L’agilité, de la coopération à grande échelle
Gérer les tensions au niveau organisationnel, c’est ce à quoi aspire l’agilité. Une organisation agile cherche à répondre aux besoins de toutes ses parties prenantes. Elle vise à articuler non seulement les besoins des équipes elles-mêmes, mais aussi les besoins transversaux et ceux des parties prenantes externes: les clients, les partenaires, la planète, etc. Dans un monde où la mondialisation et la technologie intensifient les interdépendances, les organisations doivent adopter une vision systémique. Une équipe performante, mais isolée dans une organisation en silos aura du mal à prospérer. Tout comme une entreprise qui adopte les formes de l’agilité (cercles, rôles, projets agiles) sans parvenir à instaurer une coopération réelle.
Ces interdépendances impactent fortement le rapport au temps. Là où la coopération s’inscrit dans la durée à travers la construction souvent lente de relations de confiance, l’agilité amène une volonté d’itération: les organisations testent, ajustent, réévaluent en permanence leurs pratiques à travers des cycles courts. Cela ne signifie pas que l’agilité est une approche à court terme, mais plutôt qu’elle cherche à assurer la pérennité en s’adaptant continuellement aux changements, plus fréquents aujourd’hui qu’à l’époque où la coopération s’est imposée comme nécessité.
Mais alors, par où commencer? Pour Frédéric Laloux, «l’agilité organisationnelle n’est pas une affaire de méthode, mais de qualité des relations. Et cela commence par la coopération.» Dans tous les cas, il est contre-productif de les dissocier ou de les opposer. Il ne s’agit pas de choisir une clé plutôt qu’une autre, mais plutôt d’envisager ces concepts comme des ensembles de clés appartenant au même trousseau. Encore faut-il que leur valeur et leur complémentarité soient reconnues.
L’agilité, un principe en devenir
Malgré son intention louable et ambitieuse, l’agilité ne bénéficie pas du même consensus que la coopération. Elle est citée partout, mais reste incomprise et source de tensions. Plusieurs raisons expliquent ce décalage. D’abord, l’étymologie du mot, qui renvoie à la facilité de mouvement, ne traduit pas la profondeur du concept. Cette connotation entre en contradiction avec les efforts considérables nécessaires pour mettre en œuvre l’agilité.
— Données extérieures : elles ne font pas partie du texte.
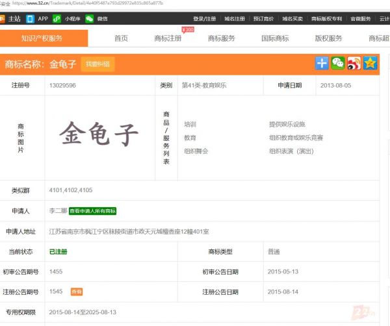Click the orange 查看 button beside 1545
The width and height of the screenshot is (390, 326).
tap(77, 292)
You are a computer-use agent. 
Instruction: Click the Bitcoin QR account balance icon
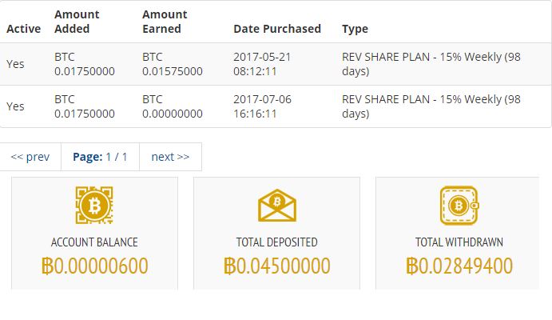94,205
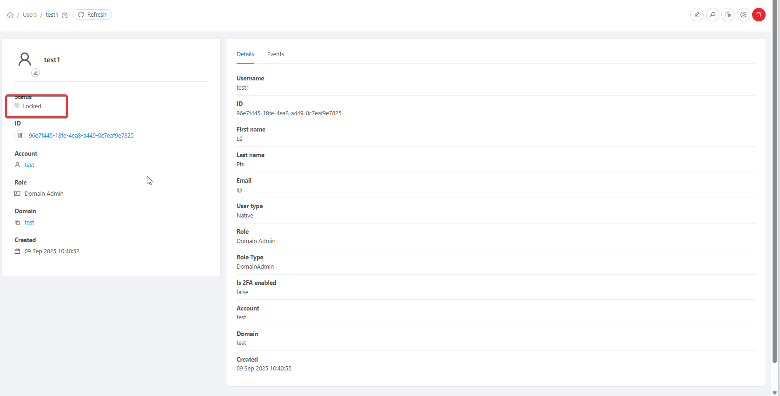This screenshot has height=396, width=780.
Task: Switch to the Events tab
Action: pyautogui.click(x=275, y=54)
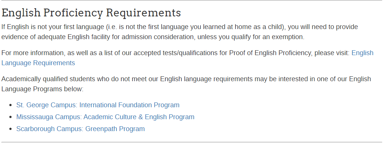
Task: Open the St. George Campus International Foundation Program link
Action: [98, 105]
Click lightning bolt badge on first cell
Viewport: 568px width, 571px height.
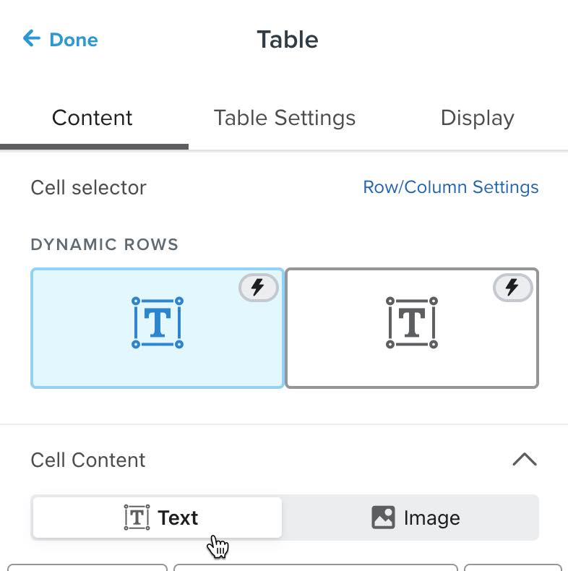(258, 288)
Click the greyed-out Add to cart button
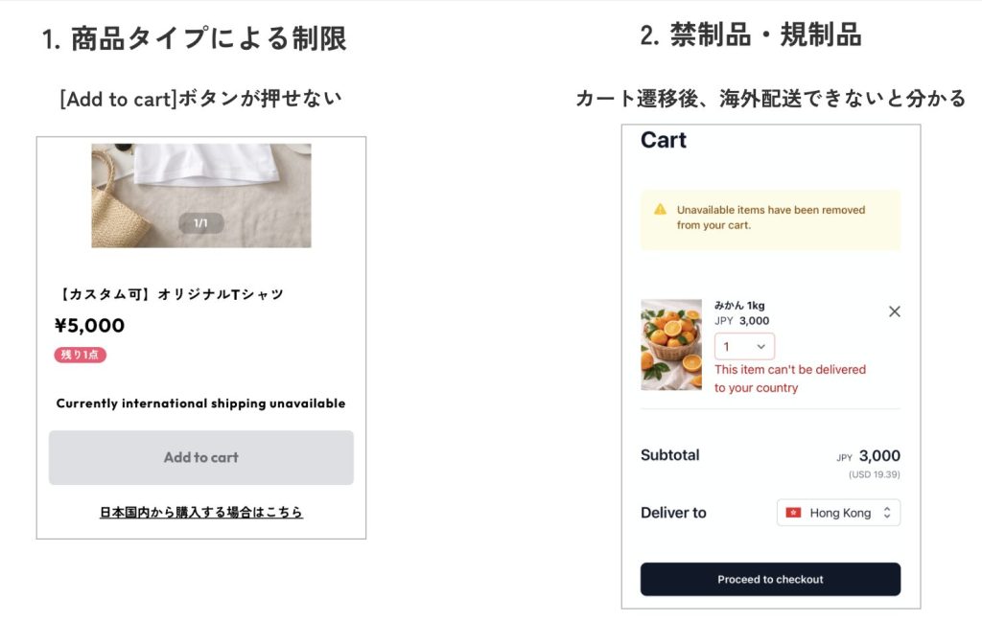Screen dimensions: 982x621 point(201,457)
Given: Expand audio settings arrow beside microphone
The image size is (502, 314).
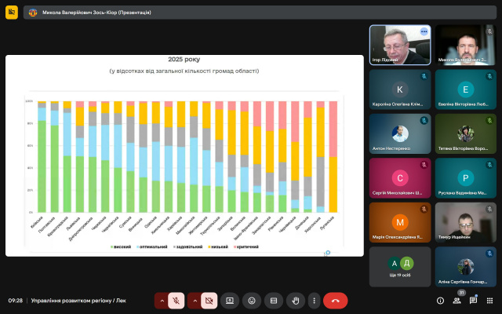Looking at the screenshot, I should [x=162, y=300].
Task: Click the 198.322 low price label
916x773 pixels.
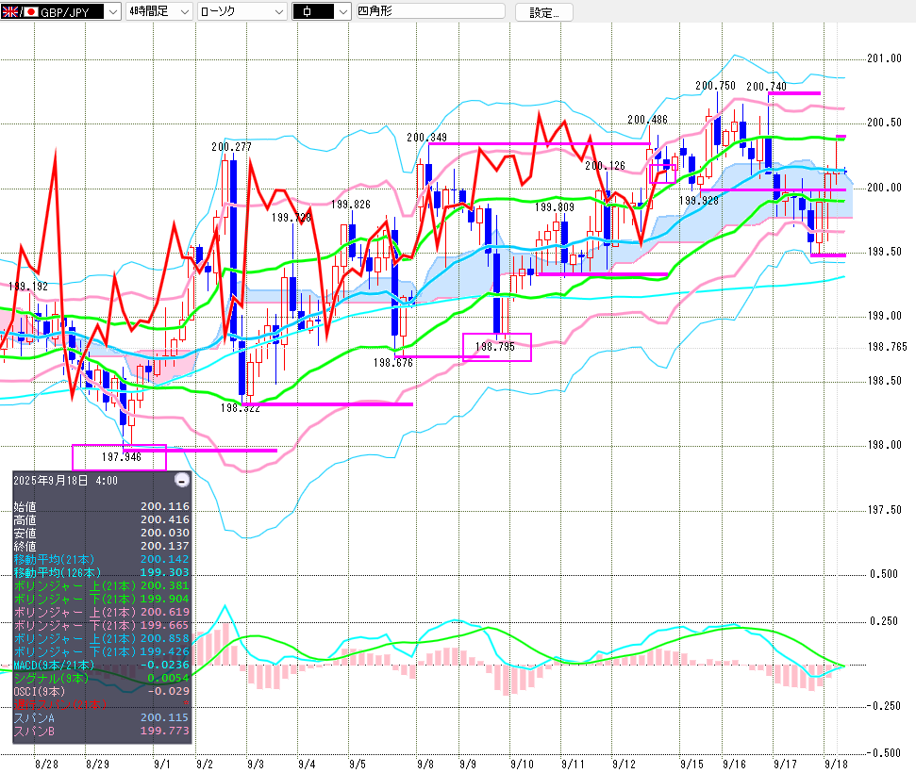Action: 241,408
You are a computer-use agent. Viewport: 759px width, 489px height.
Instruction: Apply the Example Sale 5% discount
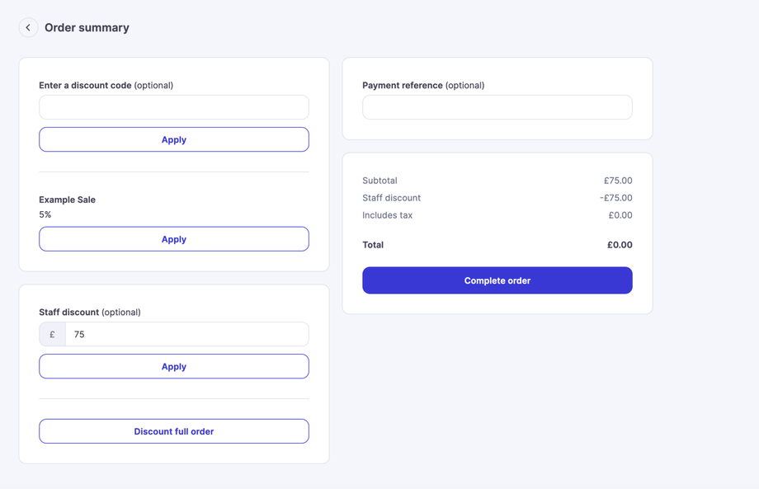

Ensuite, l’agilité souffre de nombreuses croyances réductrices: méthode, modèle, idéologie... Il n’existe pas encore de vision commune de ce qu’est l’agilité ni de réelle reconnaissance du besoin des organisations à s’adapter pour prospérer. Et pourtant, ce besoin d’adaptation n’est pas nouveau. Bien avant la popularisation du terme, les entreprises ont dû faire preuve d’agilité. Présenter l’agilité comme une innovation de rupture est une construction marketing, déjà en perte d’efficacité. On ne parle jamais de «transformation coopérative», tout comme on ne reproche pas à la coopération d’être floue. L’agilité doit encore mûrir. Néanmoins, ce que révèle son émergence récente, c’est certainement notre incapacité inédite à nous adapter. Au même titre que l’émergence de la durabilité, symbole de la prise de conscience récente de notre incapacité à assurer un avenir viable.
Plus que des mots, la coopération et l’agilité poursuivent une même quête: celle de la stabilité dynamique qui permet de durer dans un monde en mouvement. À l’image de l’homéostasie, ce mécanisme qui maintient l’équilibre du vivant, nos organisations ont besoin de structures souples, capables de s’ajuster en continu. Ces concepts, définitivement imbriqués, nous invitent à voir le monde autrement, avec plus de complexité, dans l’espoir de mieux nous harmoniser pour prospérer. Il appartient à chaque individu de considérer cette invitation. C’est peut-être là que réside la toute première clé: dans la capacité à communiquer une vision qui inclut chacun et rassemble le plus grand nombre.